Het team van het Internationaal Monetair Fonds (IMF) onder leiding van Anastasia Guscina heeft een bezoek gebracht aan president Chandrikapersad Santokhi om de achtste beoordeling van het IMF-programma te bespreken. Daarnaast stond de economische ontwikkeling na de ondertekening van de Final Investment Decision (FID) centraal, en hoe Suriname ervoor kan zorgen dat de verwachte olie-inkomsten in 2028 ten goede komen aan de Surinaamse bevolking. De meeting vond plaats op donderdag 7 november 2024 op het Kabinet van de President.
Hierbij waren onder andere aanwezig vicepresident, Ronnie Brunswijk, minister Stanley Raghoebarsing van Financiën en Planning en de governor van de Centrale Bank van Suriname (CBvS), Maurice Roemer. Anastasia Guscina benadrukte dat het IMF-programma binnen ongeveer vier maanden wordt afgerond, waardoor de focus nu ligt op de toekomst van Suriname. “Het belangrijkste punt was de stabilisatie van de economie, die nu een groei vertoont. De inflatie kent een dalende trend, terwijl investeerders steeds meer interesse tonen in Suriname. Hoewel er nog uitdagingen zijn, is de algehele trend positief”, aldus Guscina. De delegatieleider onderstreepte ook dat er van de Surinaamse regering verwacht wordt dat zij het programma volgens schema afrondt.

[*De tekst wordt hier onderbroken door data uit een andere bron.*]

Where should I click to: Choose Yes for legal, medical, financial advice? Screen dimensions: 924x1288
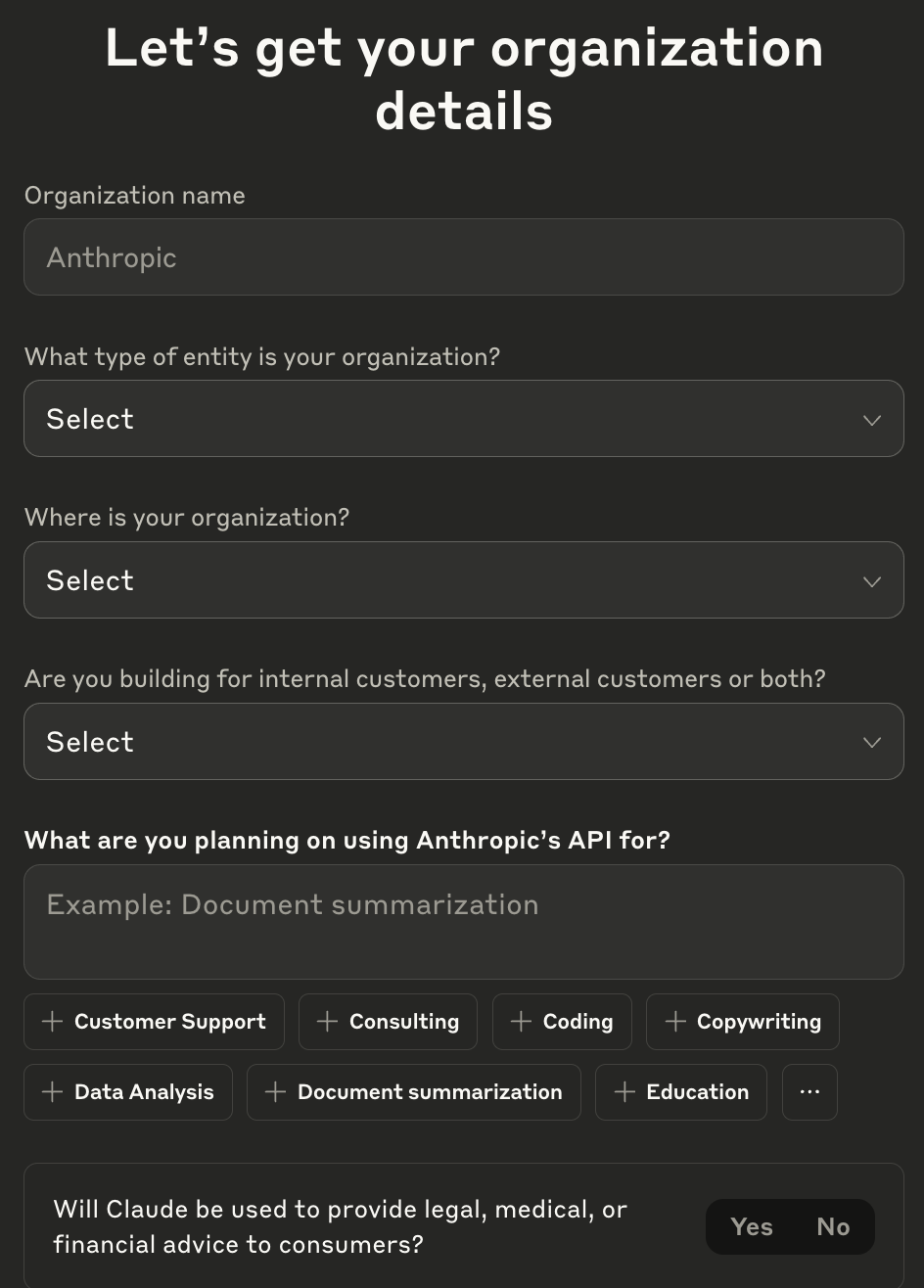click(751, 1227)
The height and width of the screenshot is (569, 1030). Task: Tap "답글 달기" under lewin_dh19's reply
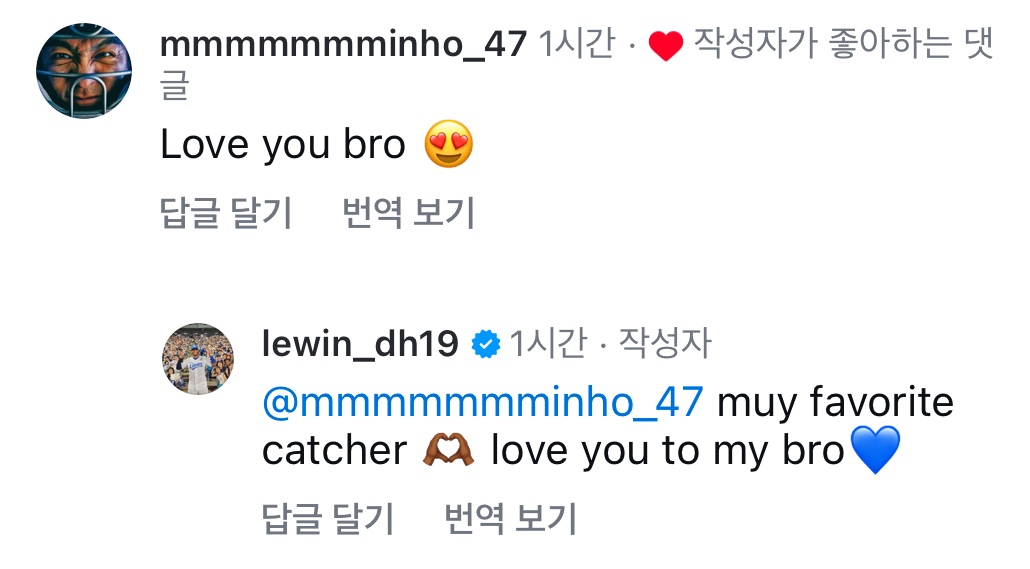coord(328,519)
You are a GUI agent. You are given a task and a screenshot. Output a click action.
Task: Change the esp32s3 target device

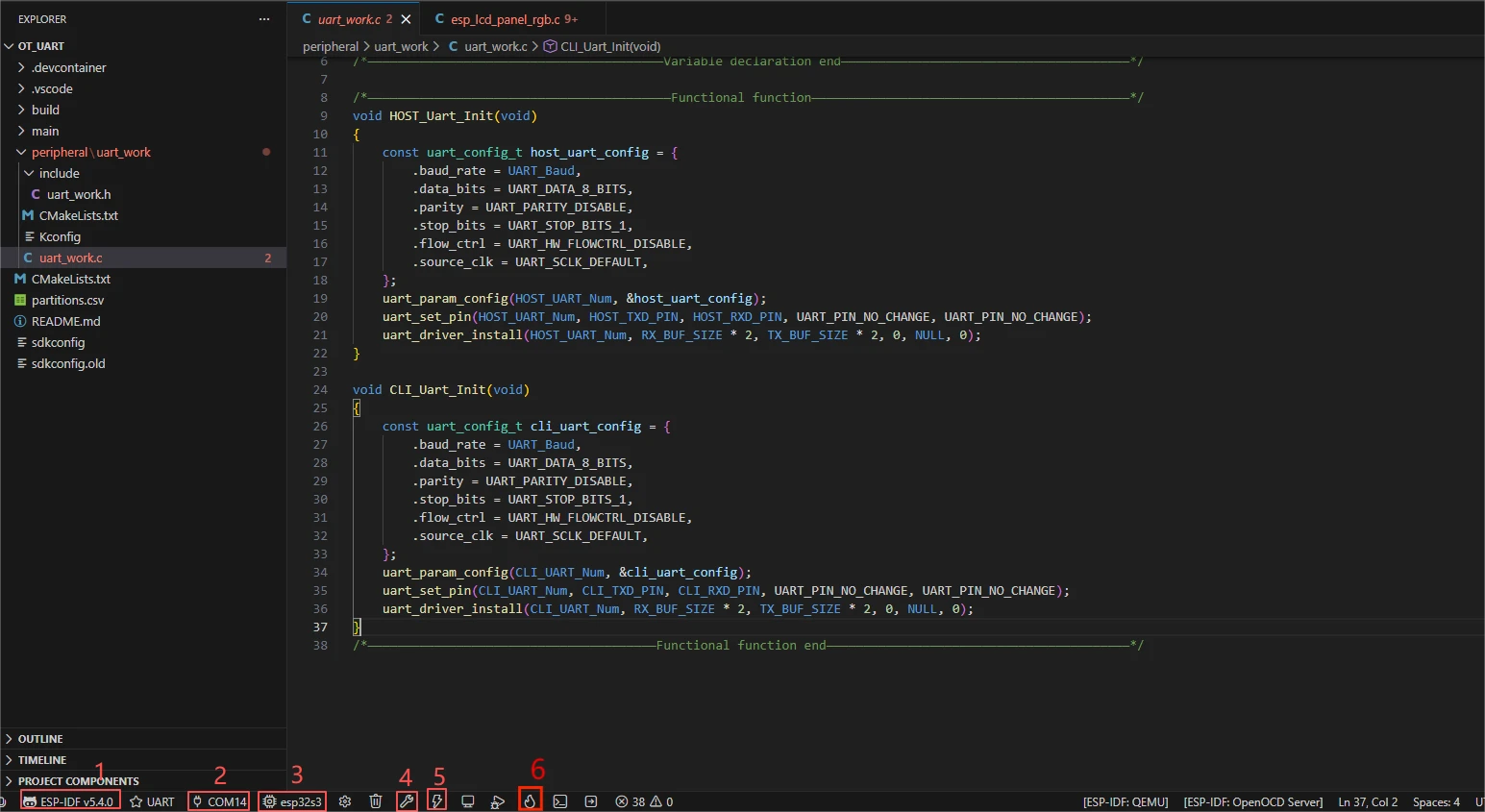click(292, 801)
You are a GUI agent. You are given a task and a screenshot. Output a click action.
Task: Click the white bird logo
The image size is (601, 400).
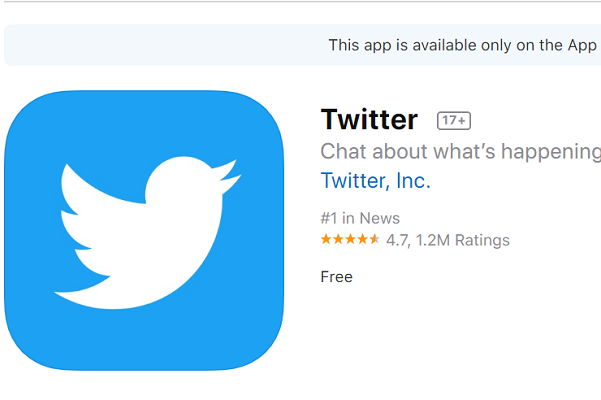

Er zijn nog twee beoordelingen te gaan; de 8ste en de 9e review. Het IMF gelooft dat Suriname het programma succesvol zal afronden. Guscina verklaarde dat nadat het programma eindigt, de samenwerking met het IMF doorgaat en dat het Fonds technische assistentie en ondersteuning zal blijven bieden aan Suriname. President Santokhi sprak over de toekomst van Suriname op het gebied van olie en gas, waarbij de exploitatie van deze hulpbronnen volgens internationale standaarden zal plaatsvinden. Hij gaf aan dat de inkomsten gebruikt zullen worden voor de transitie naar groene energie en voor de volgende generatie, door het instellen van een Spaar- en Stabilisatiefonds. Daarnaast zullen de inkomsten ingezet worden voor de diversificatie van de economie en het versterken van overheidsinstellingen, met de focus op volksgezondheid, onderwijs en veiligheid.